En effet, les avocats de Mirjana Spasic, cette Ontarienne victime d’un cancer du poumon dont nous vous parlions dans notre numéro de juin, ont choisi d’intenter une deuxième poursuite en dommages et intérêts, cette fois-ci contre B.A.T. Industries p.l.c. à Londres. Ils n’entendent pas pour autant laisser tomber leurs accusations contre Imperial Tobacco et Rothmans, Benson & Hedges.

« Il y a tout simplement beaucoup plus de documents déjà dans le domaine public qui traitent de BAT », explique Me Andreas Seibert du cabinet Sommers & Roth de Toronto. Une grande partie des documents internes de l’industrie qui ont jusqu’ici été rendus publics proviennent d’une seule fuite : en 1994, un ancien employé d’un cabinet d’avocats engage par Brown & Williamson, la filiale américaine de BAT, a divulgué quelque 10 000 pages de dossiers « chauds ».

Mme Spasic, une immigrée d’origine yougoslave arrivée en 1975, reproche à BAT de lui avoir caché deux éléments essentiels : la nocivité de la cigarette et le fait que la nicotine engendre une forte dépendance.

« Lorsqu’elle est arrivée au Canada, elle avait l’impression que tout le monde autour d’elle fumait, raconte Me Seibert. Elle était entourée de publicités montrant des gens attrayants qui prenaient du plaisir à fumer. Pour elle, ça faisait partie de la culture occidentale. »

À l’époque, les avertissements sanitaires imprimés sur les paquets de cigarettes se limitaient à la tristement célèbre invitation à « éviter d’inhaler ». De l’avis de Me Seibert, les cigarettiers ont donc manqué à leur obligation sous la common law de mettre leurs clients au courant des risques associés au produit.

Témoignage sur vidéo

Mme Spasic, 51 ans, est maintenant en phase terminale de son cancer, atteinte de nombreuses métastases, dont sept tumeurs au cerveau. Il est à peu près exclu qu’elle vive jusqu’au début de son procès. Elle a confié aux journalistes qu’elle se fie à ses avocats pour lui assurer une victoire posthume, qui sera selon elle une victoire morale pour tous les fumeurs qui subissent le même sort.

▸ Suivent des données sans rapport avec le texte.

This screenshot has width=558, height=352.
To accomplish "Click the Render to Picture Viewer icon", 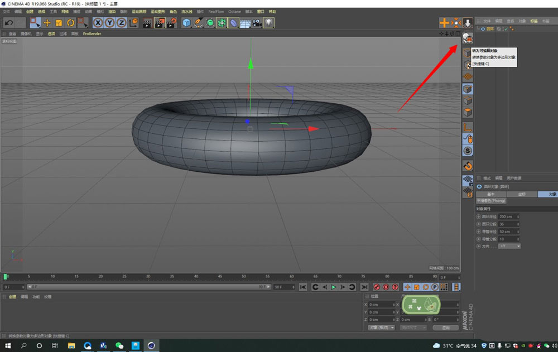I will tap(160, 22).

Même pour la famille de Mme Spasic, un jugement favorable serait presque symbolique; le montant des dommages et intérêts payables après la mort d’une victime est relativement bas en Ontario, contrairement à la situation qui prévaut aux États-Unis.

À cause de l’état de santé de Mme Spasic, la cour a autorisé les avocats des parties en litige à procéder tout de suite aux interrogatoires au préalable et aux dépositions relatives aux deux causes; le tout a été enregistré sur vidéo.

Ces interrogatoires ont eu lieu fin novembre et début décembre dans la maison de la plaignante, dans une atmosphère quelque peu lugubre, raconte Me Seibert. « Elle a témoigné dans le sous-sol de sa maison, en fauteuil roulant, dans une toute petite pièce dans laquelle étaient entassés 10 avocats… Cela a duré des jours et des jours. »

Le processus a été assez éprouvant pour tout le monde, mais le résultat est favorable à la poursuite, dit-il. « C’est tout simplement une femme extrêmement honnête. »

Il ne faut tout de même pas s’attendre à un procès avant fin 1998 ou 1999, précise Me Seibert – à part le témoignage de Mme Spasic, l’étape des interrogatoires au préalable n’a même pas commencé encore.